In part one, the Naples contractor lawyers at Cotney Construction Law introduced shifting financial burdens in the construction industry. Now, we will continue to discuss this important topic while focusing on owner credit, contractor options, and risks.
Naturally, owners possess superior credit ratings which allows them to more easily secure loans at a preferable borrowing rate. However, there are some exceptions, such as construction projects located in developing countries. Depending on the precise circumstances of a project, the owner may prefer to advance periodic payments to the contractor for a reduction in the contract price. This strategy is commonly used in large-scale construction projects because by fronting part of the financial risk, owners can reduce the overall cost of construction while ensuring the contractor that they will be paid in a timely manner.
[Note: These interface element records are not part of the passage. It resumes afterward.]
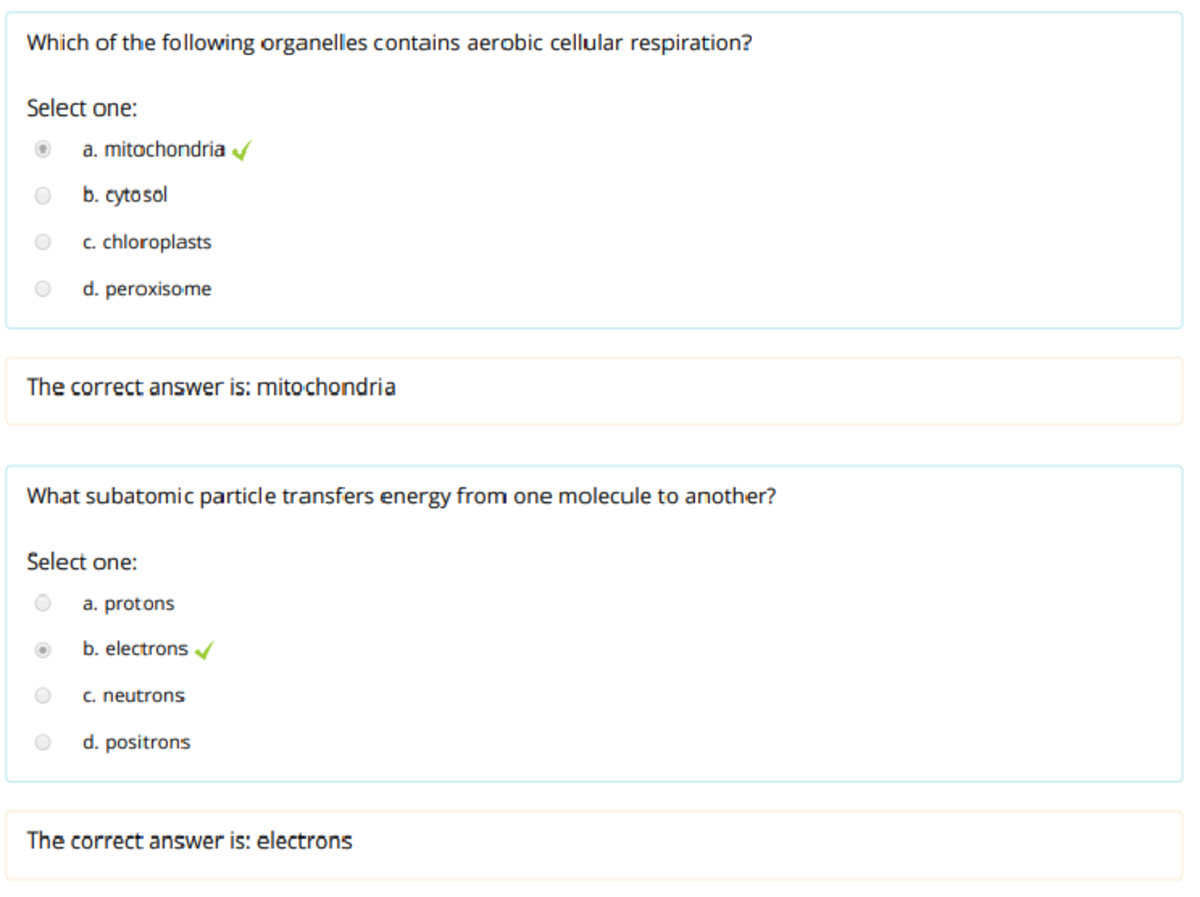
Task: Click feedback box stating correct answer is mitochondria
Action: 211,386
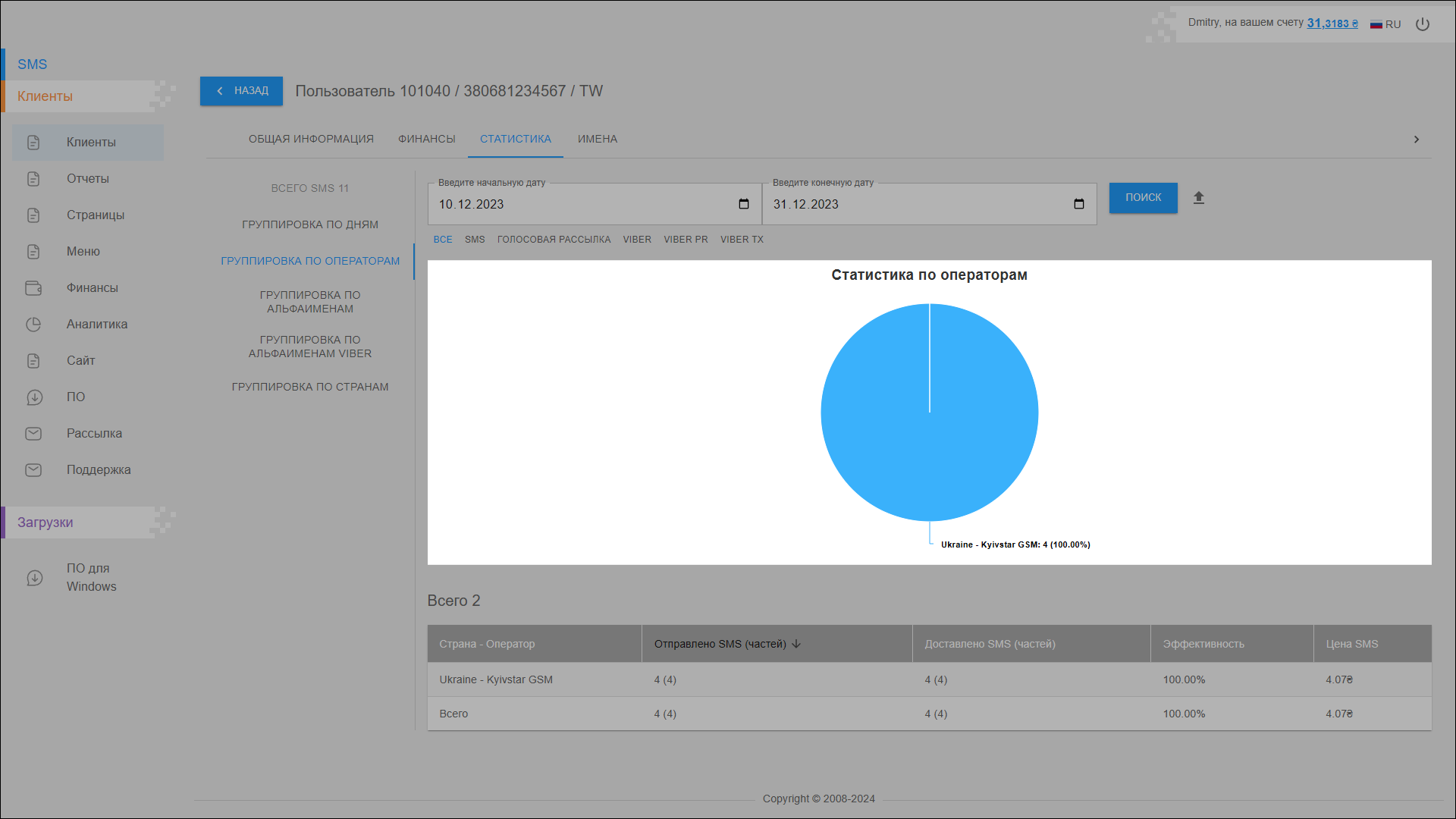Select the SMS message type filter
Viewport: 1456px width, 819px height.
(475, 240)
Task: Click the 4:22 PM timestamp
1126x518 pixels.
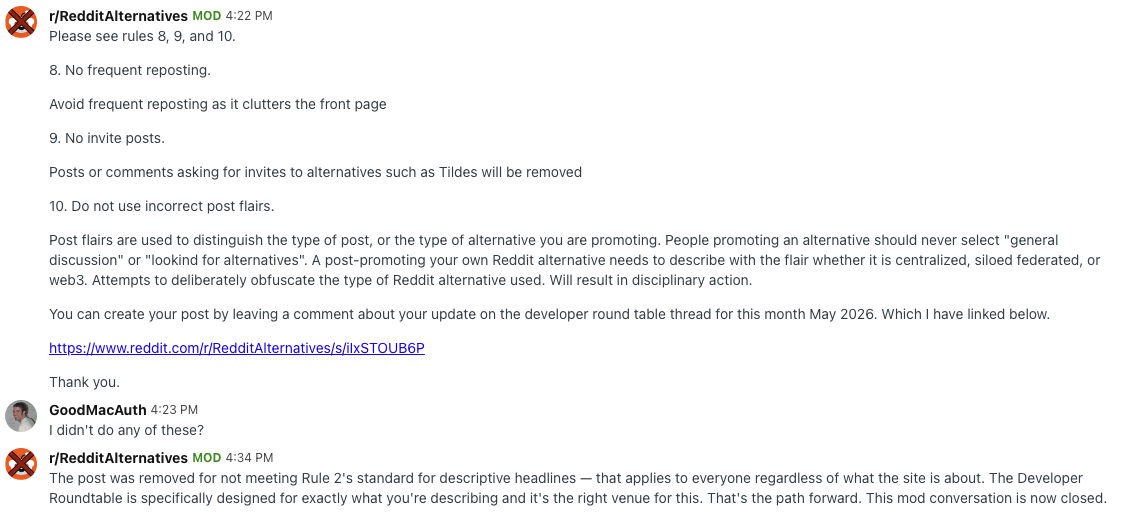Action: click(249, 16)
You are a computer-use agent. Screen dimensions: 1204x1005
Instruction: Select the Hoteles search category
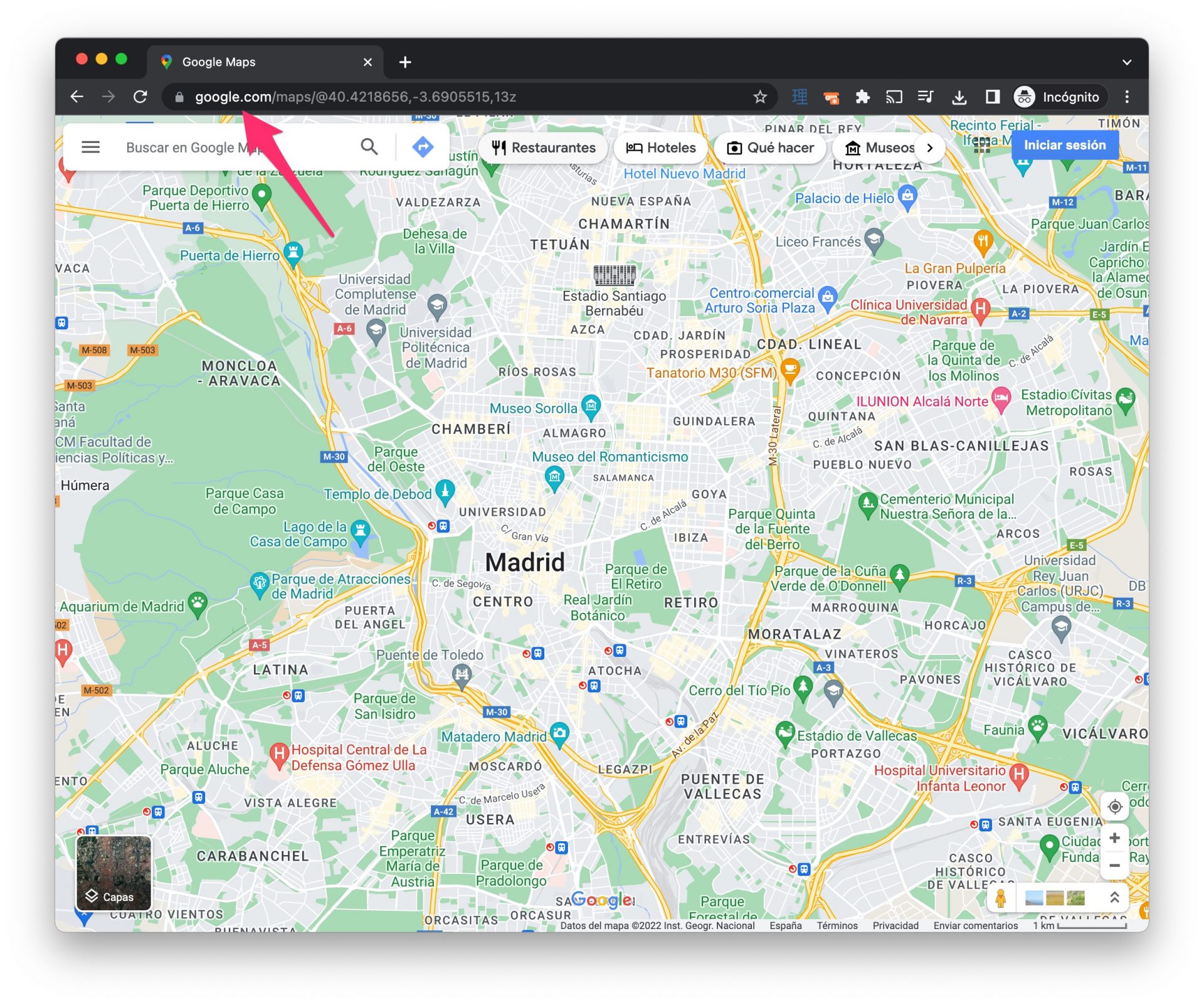[x=660, y=148]
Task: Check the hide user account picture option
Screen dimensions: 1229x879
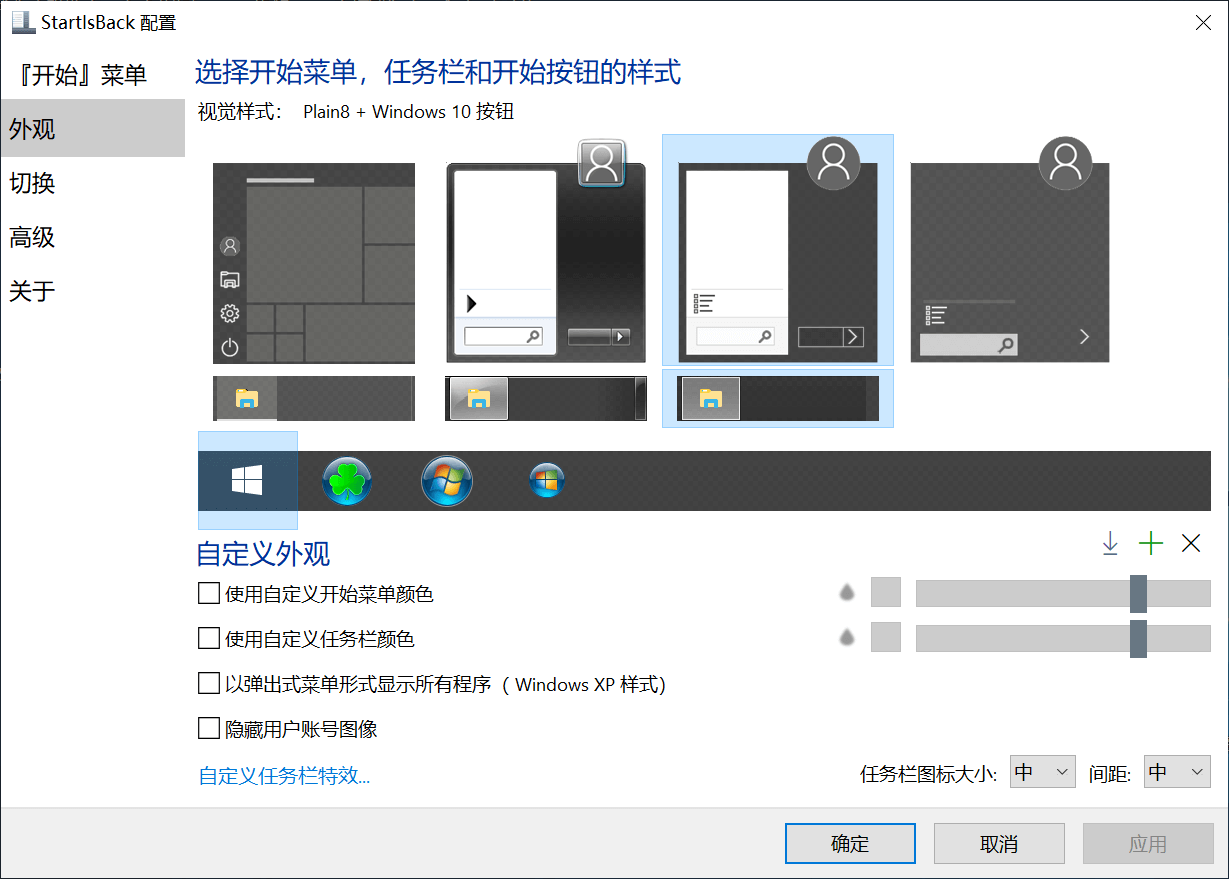Action: [x=209, y=729]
Financing Choices for Contractors
Deciding which type of financing is best suited for a particular project is often the contractor’s responsibility. Unfortunately, contractors do not have the ability to utilize all available financing options. Owners do not typically participate in the formulation of cost estimates for construction contracts. By excluding the owner in this discussion, you limit your ability to reduce project costs, but you are afforded the option to control your profits more directly. If the financial feasibility of a project is called into question, a premium to hedge the risk should be drafted into the cost estimation for the owner and contractor.
Ambitious projects with long project timelines are inherently more risky than smaller, shorter projects. If you are working with a novice owner, and they try to evade financial risks by placing the burden of financing on you, the contractor, you should increase the contract prices to reflect the risk premium. You must establish the necessary project framework to ensure that the owner cannot escape participating in the project unless they want to risk runaway costs and exorbitant litigation. For small projects, the owner likely lacks the expertise necessary to evaluate project financing alternatives or explore innovative financing schemes. Thus, you may find yourself responsible for handling the financial burden of the project.
In order to avoid financial burdens on future projects, you should interface with all pertinent parties to ensure that the financial burdens are clearly defined before construction starts.
Disclaimer: The information contained in this article is for general educational information only. This information does not constitute legal advice, is not intended to constitute legal advice, nor should it be relied upon as legal advice for your specific factual pattern or situation.